EXERCISE DETAILS - Can you pull out everything in the listing below, from the line containing "Where should I" down to the line containing "tap(367, 315)", both included, copying each line word for word but leaving out the pictures?

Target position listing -
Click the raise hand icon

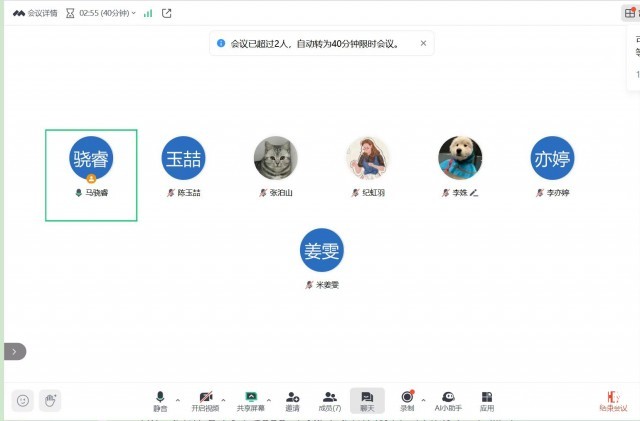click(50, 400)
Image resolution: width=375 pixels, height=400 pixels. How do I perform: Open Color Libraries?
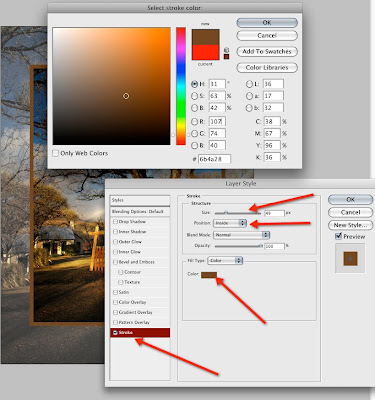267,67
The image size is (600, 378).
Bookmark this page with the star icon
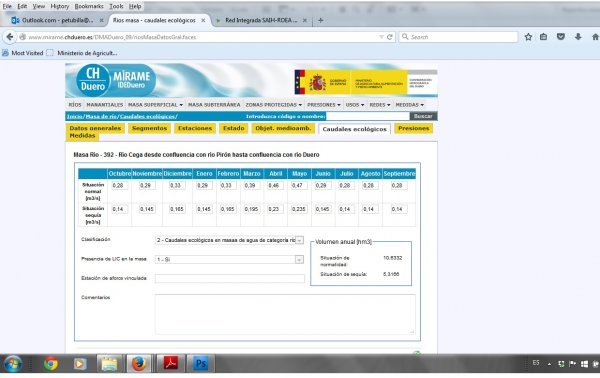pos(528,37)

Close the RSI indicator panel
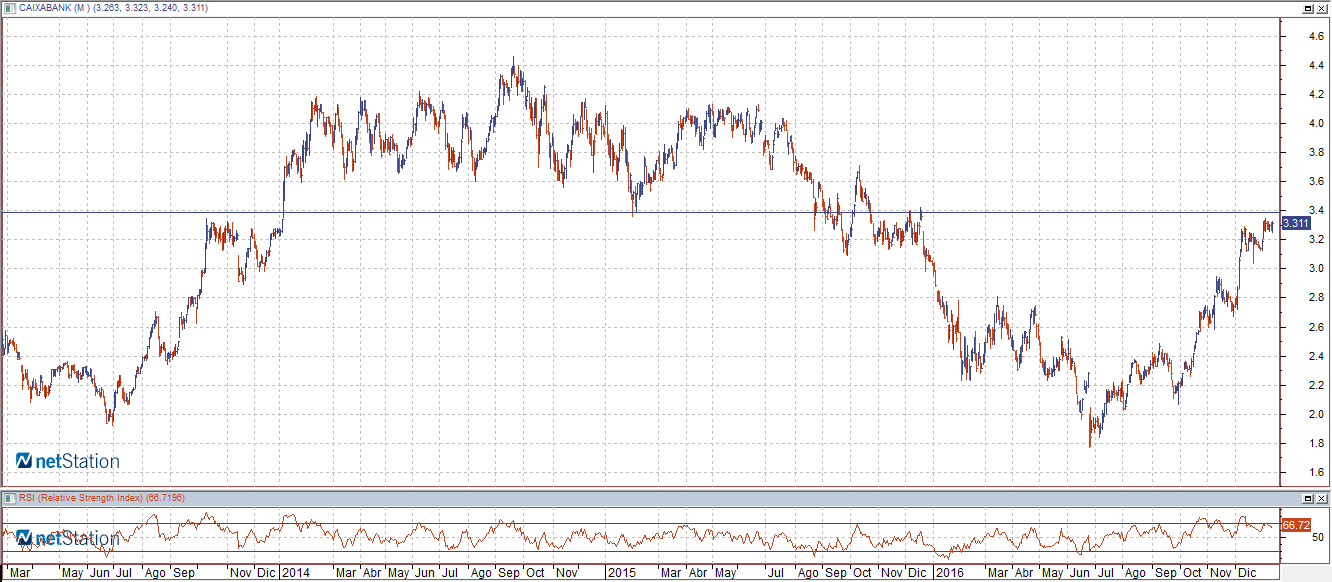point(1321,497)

--

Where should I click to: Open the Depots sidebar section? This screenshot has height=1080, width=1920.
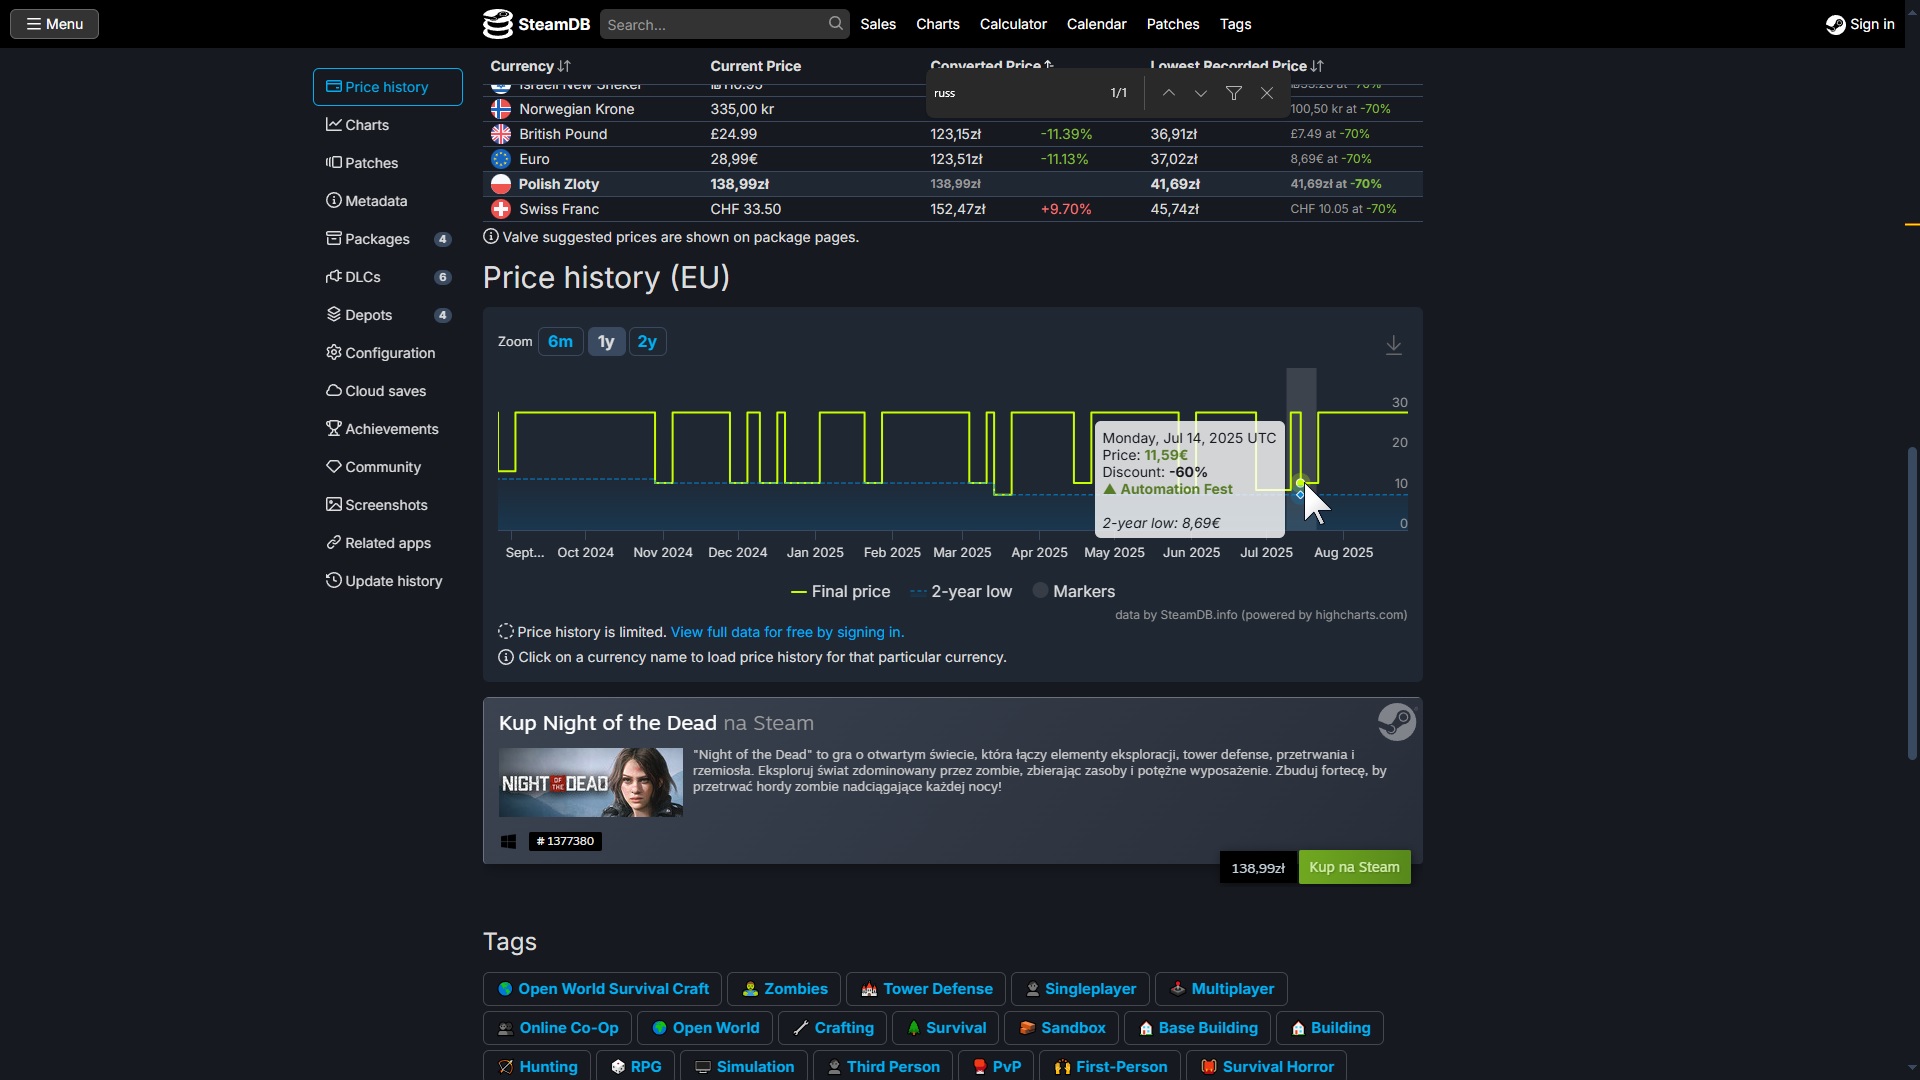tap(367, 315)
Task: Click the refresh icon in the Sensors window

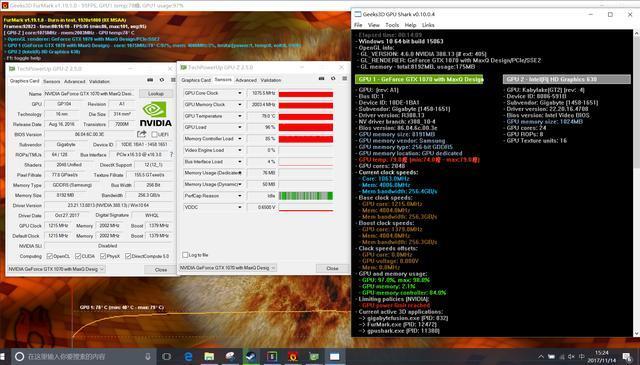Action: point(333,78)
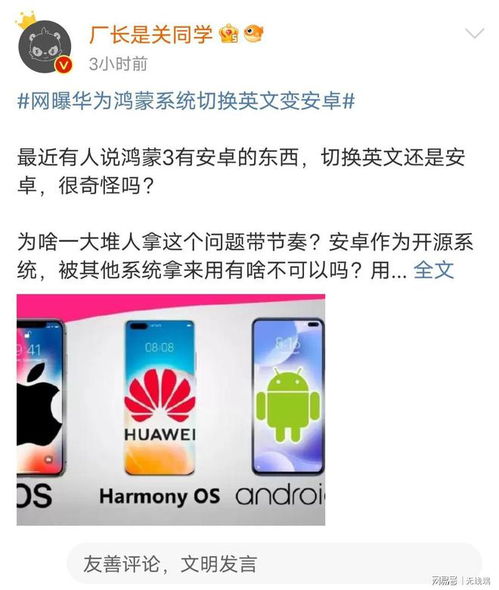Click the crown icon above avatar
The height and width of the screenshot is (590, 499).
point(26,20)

TASK RESPONSE -
Where should I click to: Open the Depots sidebar section? This screenshot has height=1080, width=1920.
tap(367, 315)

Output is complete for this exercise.